Charles Spurgeon wasn’t too hip on the whole Good Friday idea. In his opinion, too many people ignored the church until “Holy Week,” a week so sacred that attendance on Good Friday and Easter atoned for neglecting the church for the remainder of the calendar year. In this way Good Friday became, in his words, “a superstitious ordinance of man.” It was too rote, too structured, too formalized. “The kind of religion which is ordered by the Almanac, weeping on Good Friday, and rejoicing two days afterwards, measuring its motions by the moon, is too artificial to be worthy of my imitation.”
Yet for all his criticisms, Spurgeon hosted Good Friday services at the Tabernacle. So how did he approach those services? Sermon no. 2248, “Sad Fasts Changed to Glad Feasts,” gives us a glimpse into his thinking.
The Lord of life and glory was nailed to the accursed tree. He died by the act of guilty men. We, by our sins, crucified the Son of God.
We might have expected that, in remembrance of his death, we should have been called to a long, sad, rigorous fast. Do not many men think so even today? See how they observe Good Friday, a sad, sad day to many; yet our Lord has never enjoined our keeping such a day, or bidden us to look back upon his death under such a melancholy aspect.

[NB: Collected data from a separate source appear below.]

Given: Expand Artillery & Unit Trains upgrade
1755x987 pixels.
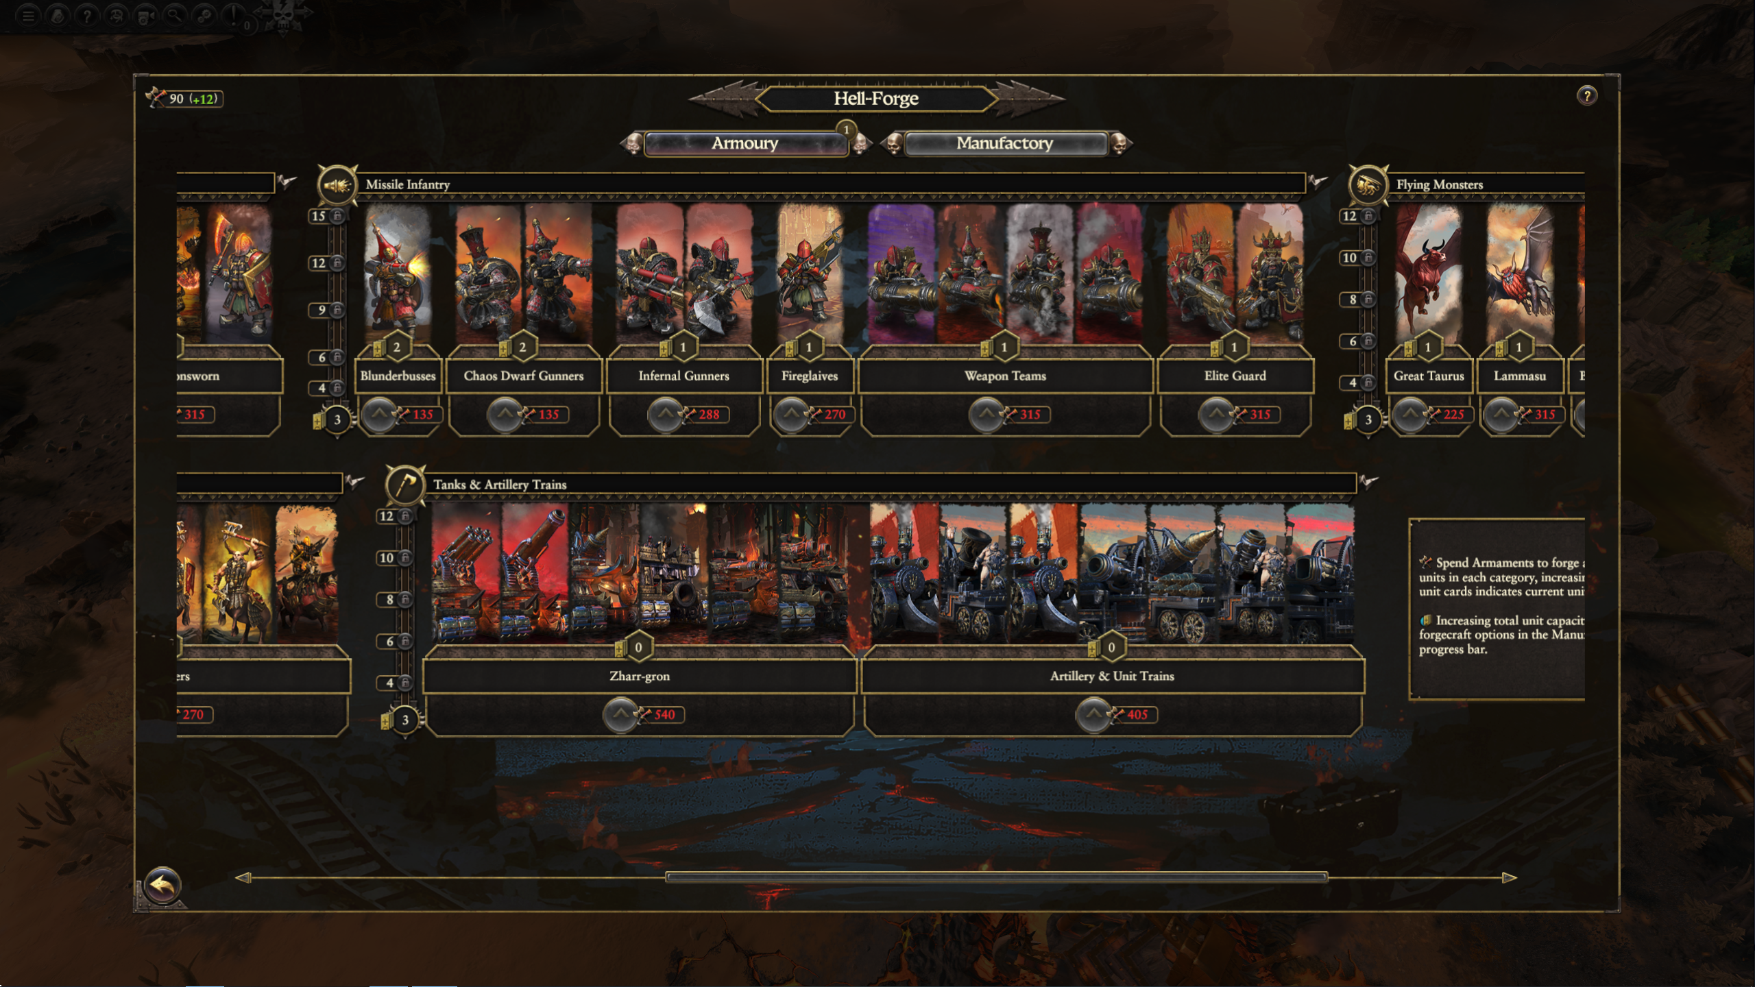Looking at the screenshot, I should coord(1093,715).
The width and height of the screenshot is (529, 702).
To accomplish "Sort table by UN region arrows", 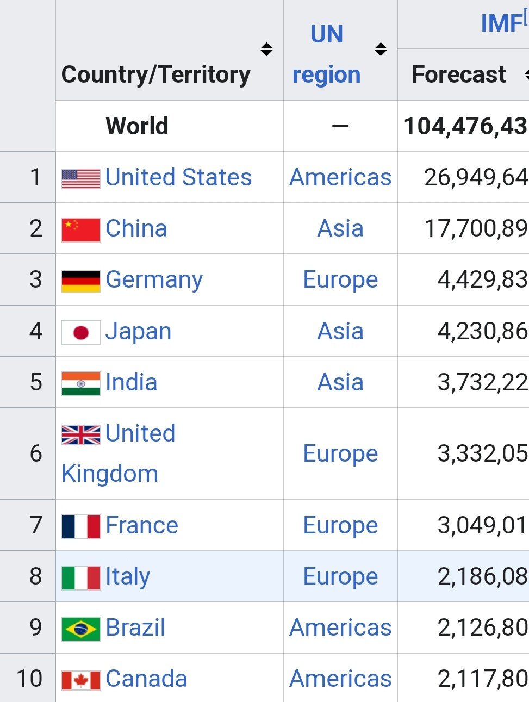I will pos(381,49).

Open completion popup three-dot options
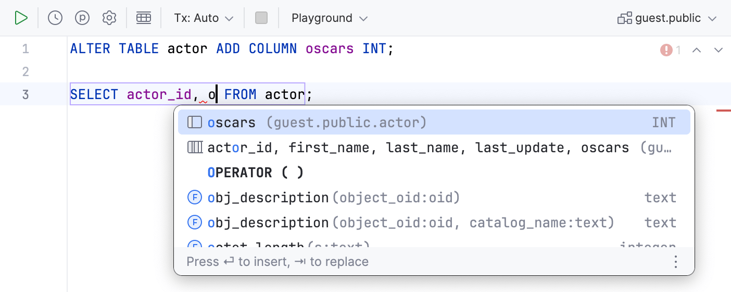pos(675,262)
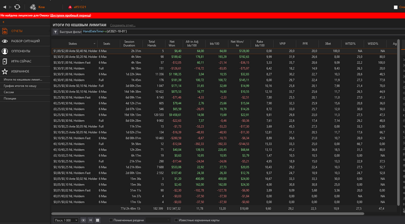Click the grid view icon in bottom bar
The width and height of the screenshot is (405, 224).
[97, 220]
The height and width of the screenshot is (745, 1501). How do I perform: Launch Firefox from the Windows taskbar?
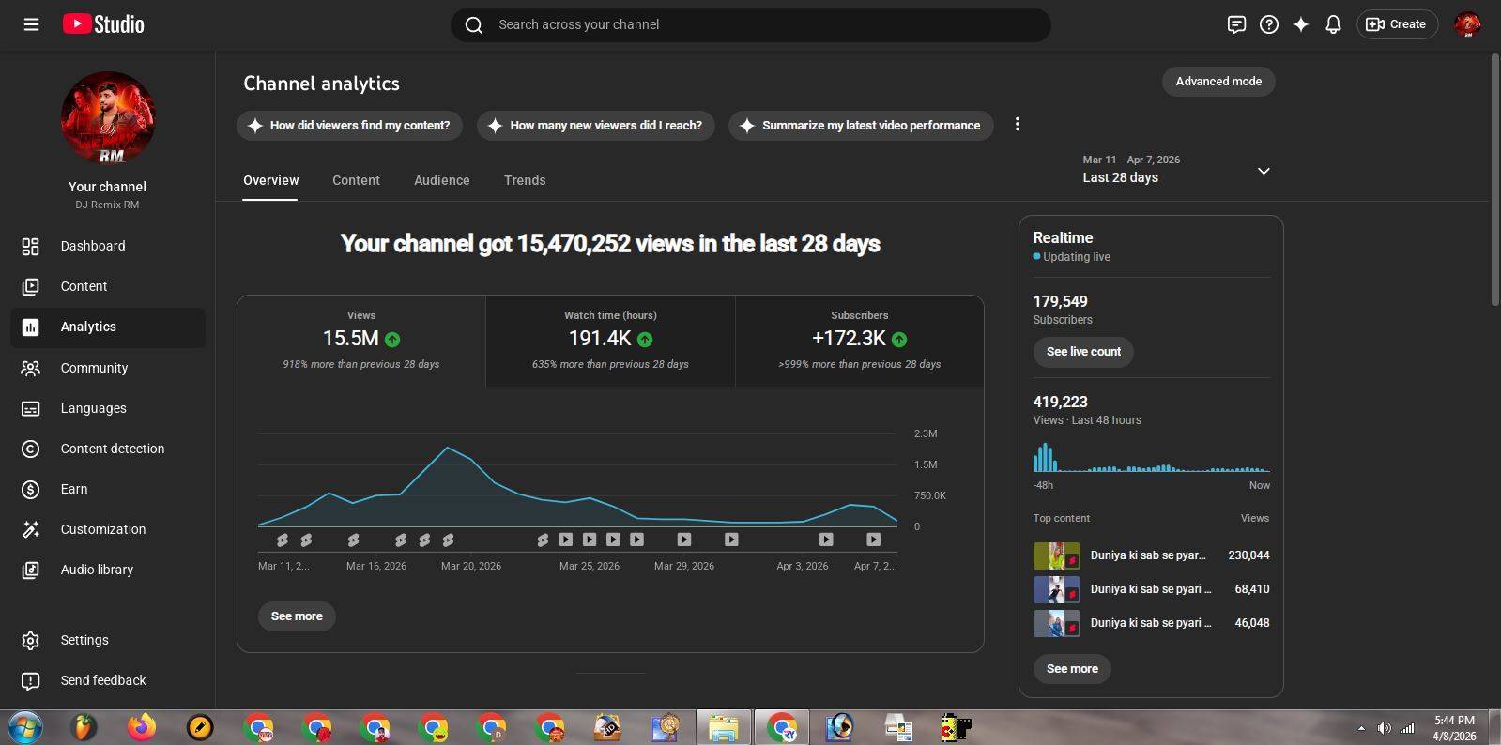click(x=142, y=727)

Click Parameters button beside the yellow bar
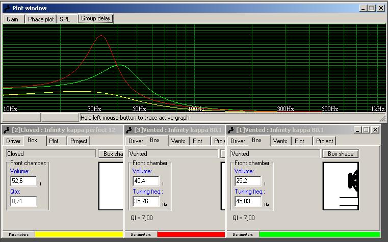(x=17, y=234)
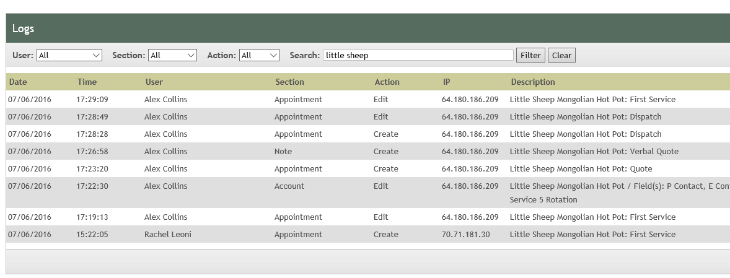Click the Search field containing 'little sheep'

pyautogui.click(x=418, y=56)
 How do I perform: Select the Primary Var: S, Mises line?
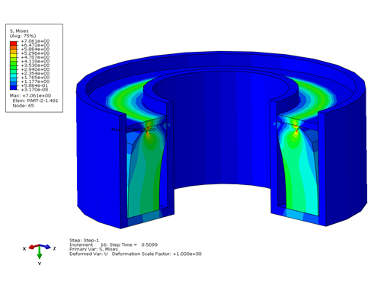[94, 249]
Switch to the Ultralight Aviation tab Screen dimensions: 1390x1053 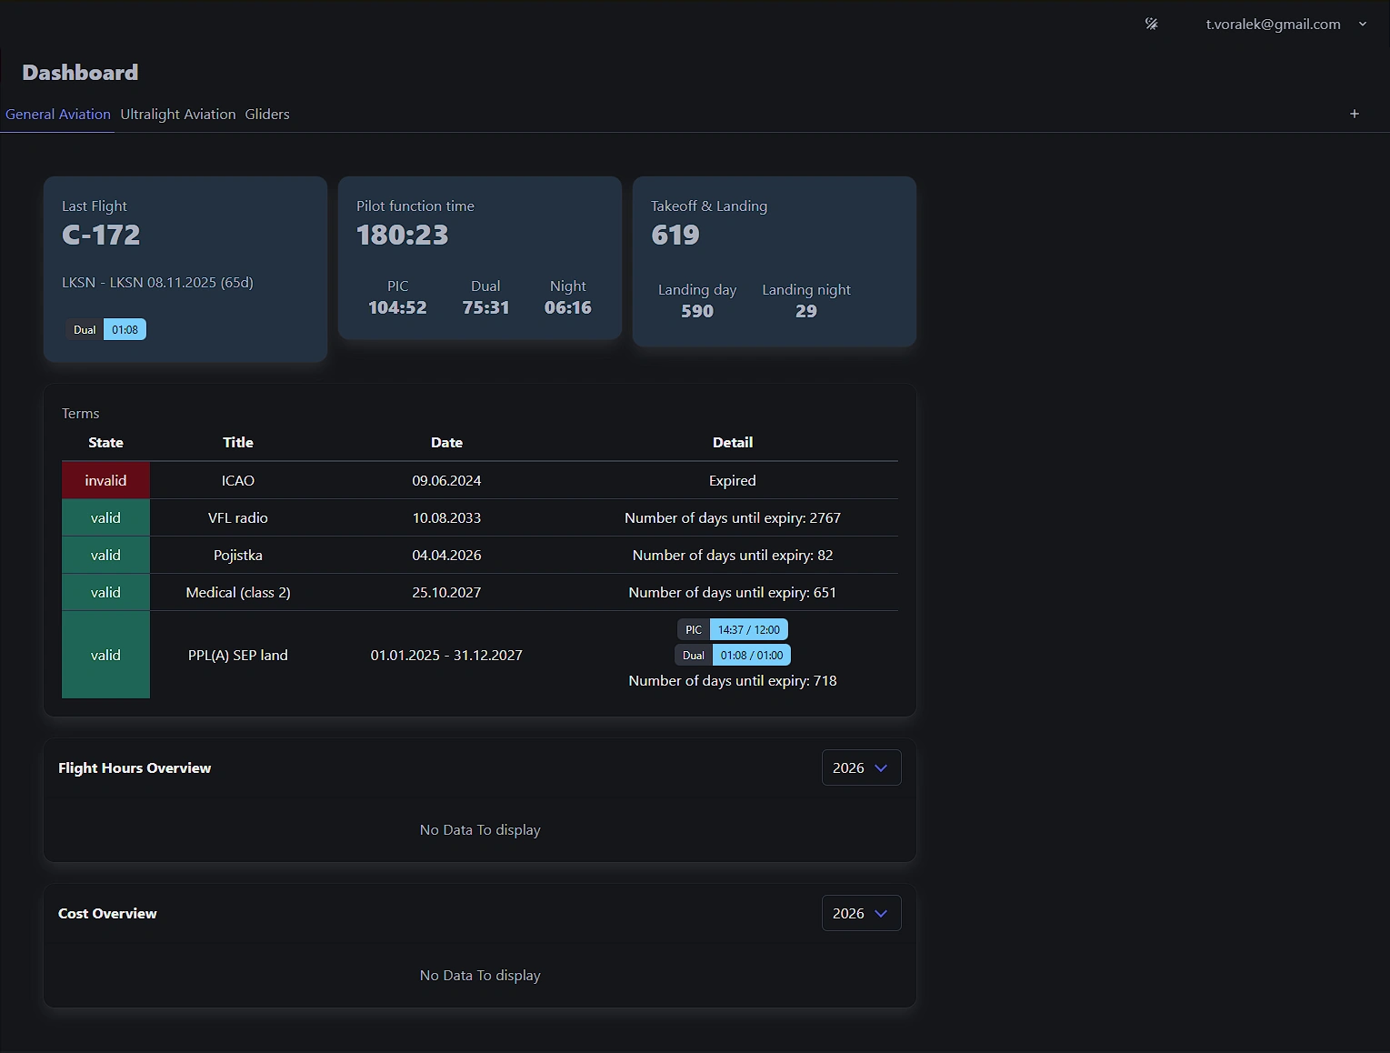(178, 114)
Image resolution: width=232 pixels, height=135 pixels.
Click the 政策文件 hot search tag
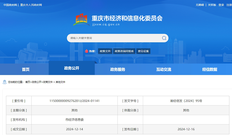(x=105, y=51)
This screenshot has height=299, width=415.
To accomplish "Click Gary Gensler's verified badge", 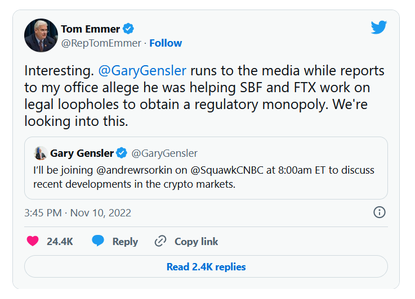I will tap(122, 153).
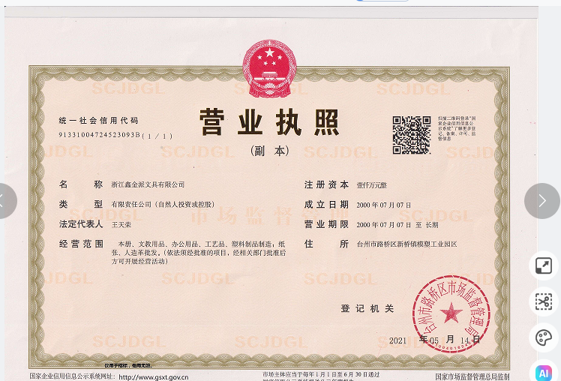Image resolution: width=561 pixels, height=381 pixels.
Task: Click the 登记机关 label
Action: tap(368, 308)
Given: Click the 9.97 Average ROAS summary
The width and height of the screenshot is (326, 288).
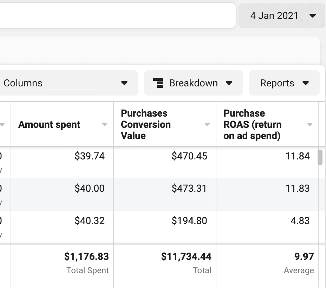Looking at the screenshot, I should click(x=304, y=257).
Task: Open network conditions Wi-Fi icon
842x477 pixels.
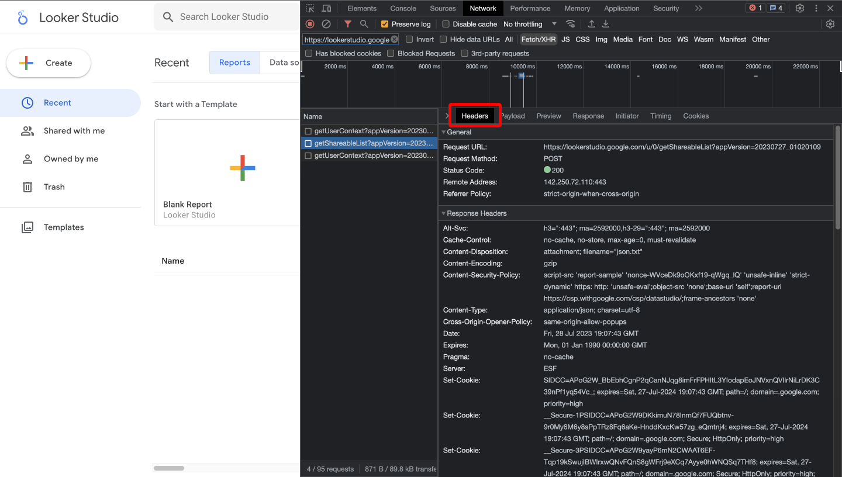Action: (x=570, y=24)
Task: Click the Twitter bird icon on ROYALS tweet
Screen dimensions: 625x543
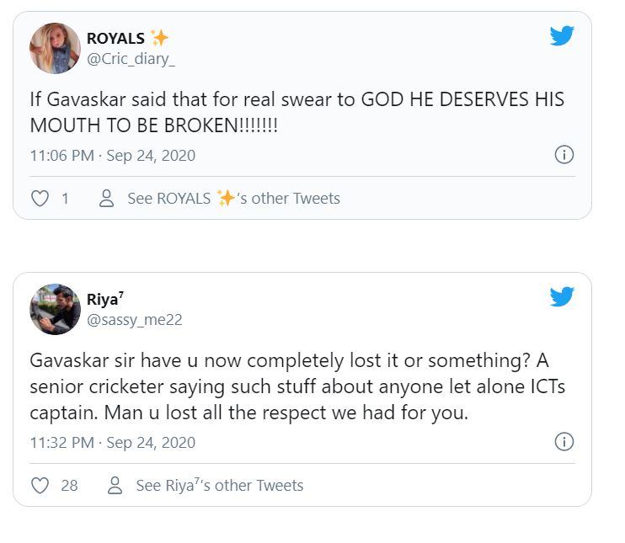Action: (562, 35)
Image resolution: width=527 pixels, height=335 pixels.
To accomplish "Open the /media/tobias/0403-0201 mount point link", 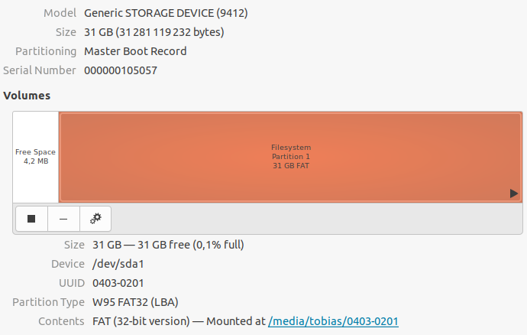I will click(333, 321).
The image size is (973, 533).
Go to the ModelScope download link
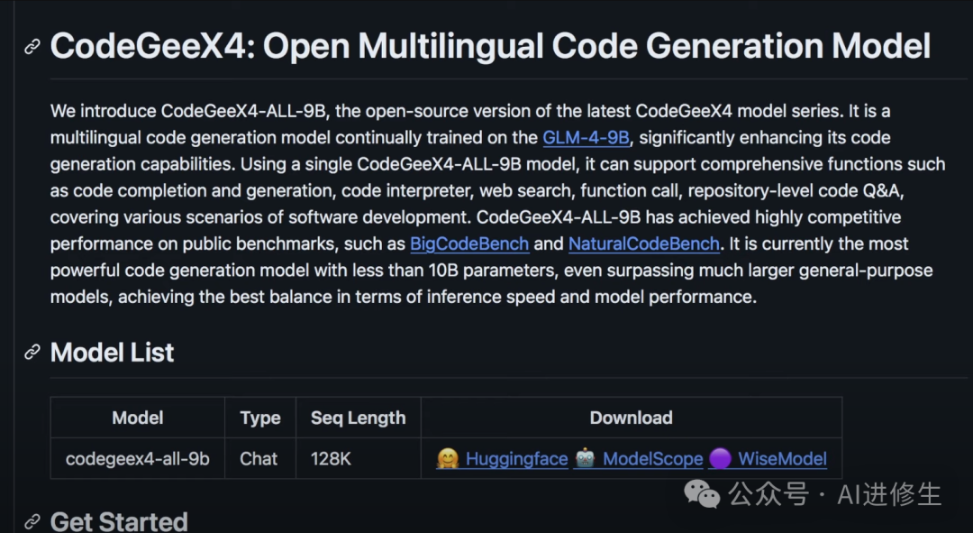(x=652, y=459)
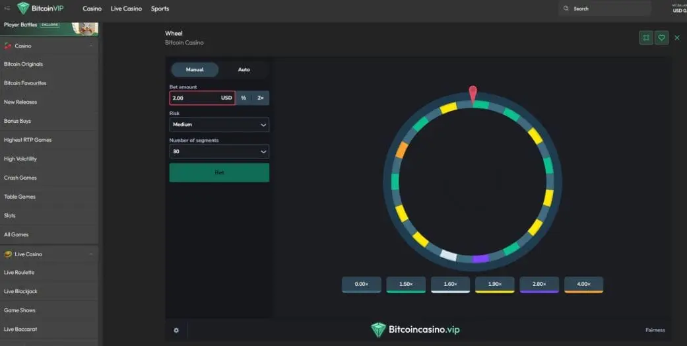Image resolution: width=687 pixels, height=346 pixels.
Task: Open the Sports tab in top navigation
Action: 160,9
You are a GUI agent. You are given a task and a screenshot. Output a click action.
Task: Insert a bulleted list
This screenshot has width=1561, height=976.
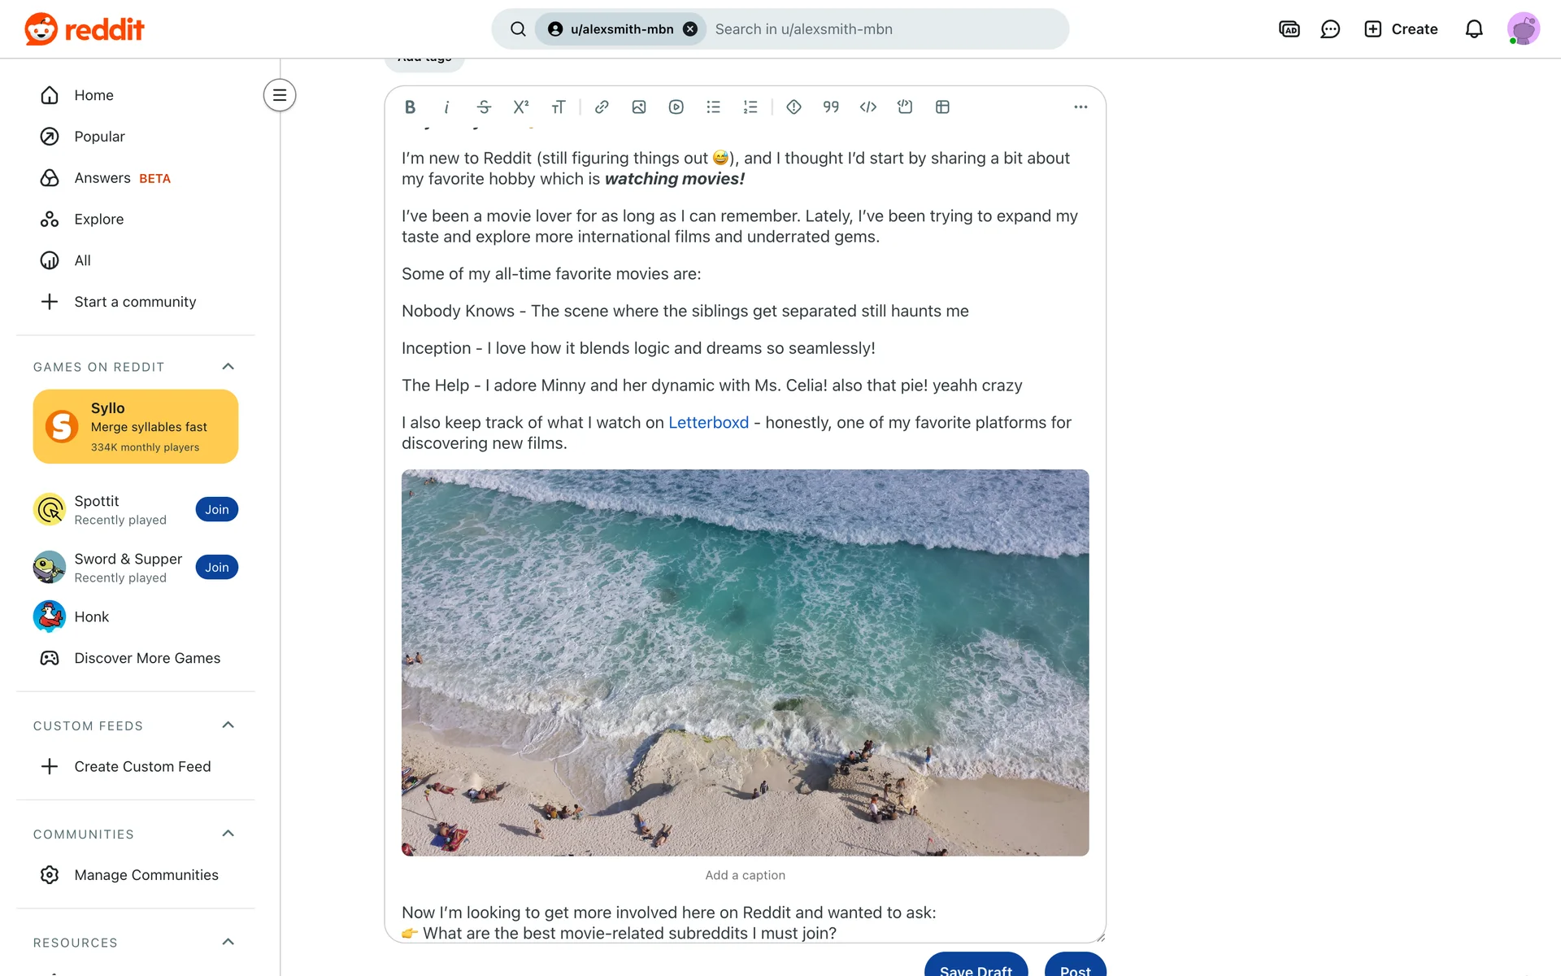coord(713,107)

Instead of that, having passed out from under the old covenant into the new, and resting in our risen Lord, who once was slain, we commemorate his death by a festival most joyous. It came over the Passover, which was a feast of the Jews; but unlike that feast, which was kept by unleavened bread, this feast is brimful of joy and gladness. It is composed of bread and of wine, without a trace of bitter herbs, or anything that suggests sorrow and grief. …
The memorial of Christ’s death is a festival, not a funeral; and we are to come to the table with gladsome hearts and go away from it with praises, for “after supper they sang a hymn” [Matt 26:30, Mark 14:26].
Scholars believe the disciples would have closed their Passover-turned-Lord’s-Supper gathering with a hymn taken from the joy-filled Hallel Psalms (113–118), perhaps even the majestic Psalm 136. Thus we see that for Spurgeon Good Friday, like any celebration of the Savior’s death in the Lord’s Supper, was a proper and suitable context for worship, joy, and gladness.
I think we can safely assume loud, joyful singing could be heard in the streets as the Spurgeon’s Good Friday service came to a close. In Spurgeon’s mind, Good Friday was no funeral.